La Suprema Corte si allinea, in tema di separazione dei coniugi, al suo consolidato orientamento già espresso nell’ambito del divorzio, secondo cui, anche la convivenza stabile e continuativa intrapresa con un’altra persona, può comportare la cessazione dell’obbligo di corrispondere l’assegno di mantenimento che grava sull’altro coniuge.
Secondo la Corte, in caso di separazione legale dei coniugi e di formazione di un nuovo nucleo familiare di fatto da parte del coniuge beneficiario del mantenimento, dunque, indipendentemente dalla risoluzione del rapporto coniugale, avviene una rottura tra il preesistente modello di vita e il nuovo assetto fattuale di rilievo costituzionale in quanto espressamente voluto e cercato dal coniuge (ancora) beneficiario della solidarietà coniugale.

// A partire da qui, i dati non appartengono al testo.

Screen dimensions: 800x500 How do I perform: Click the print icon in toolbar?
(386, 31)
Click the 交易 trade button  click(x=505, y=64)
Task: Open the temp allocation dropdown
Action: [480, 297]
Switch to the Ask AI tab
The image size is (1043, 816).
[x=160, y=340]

Infatti, la ricerca, la scelta ed il concreto perseguimento di un diverso assetto di vita familiare da parte del beneficiario dell’assegno “fa scaturire un riflesso incisivo dello stesso diritto alla contribuzione periodica, facendola venire meno”.
Tale conseguenza trova la sua giustificazione nel c.d. principio di autoresponsabilità, “ossia nel compimento di una scelta consapevole e chiara, orgogliosamente manifestata con il compimento di fatti inequivoci” per aver dato luogo a una unione stabile e continuativa “che si è sovrapposta con effetti di ordine diverso, al matrimonio, sciolto o meno che sia”.
Infine, a nulla rileva neppure la possibilità che i coniugi non divorziati possano astrattamente ricomporre la propria vita in comune in seguito a un ripensamento: anche in questo caso l’assegno non rivivrebbe ma tornerebbe a operare il precedente assetto di vita caratterizzato dalla ripresa della convivenza.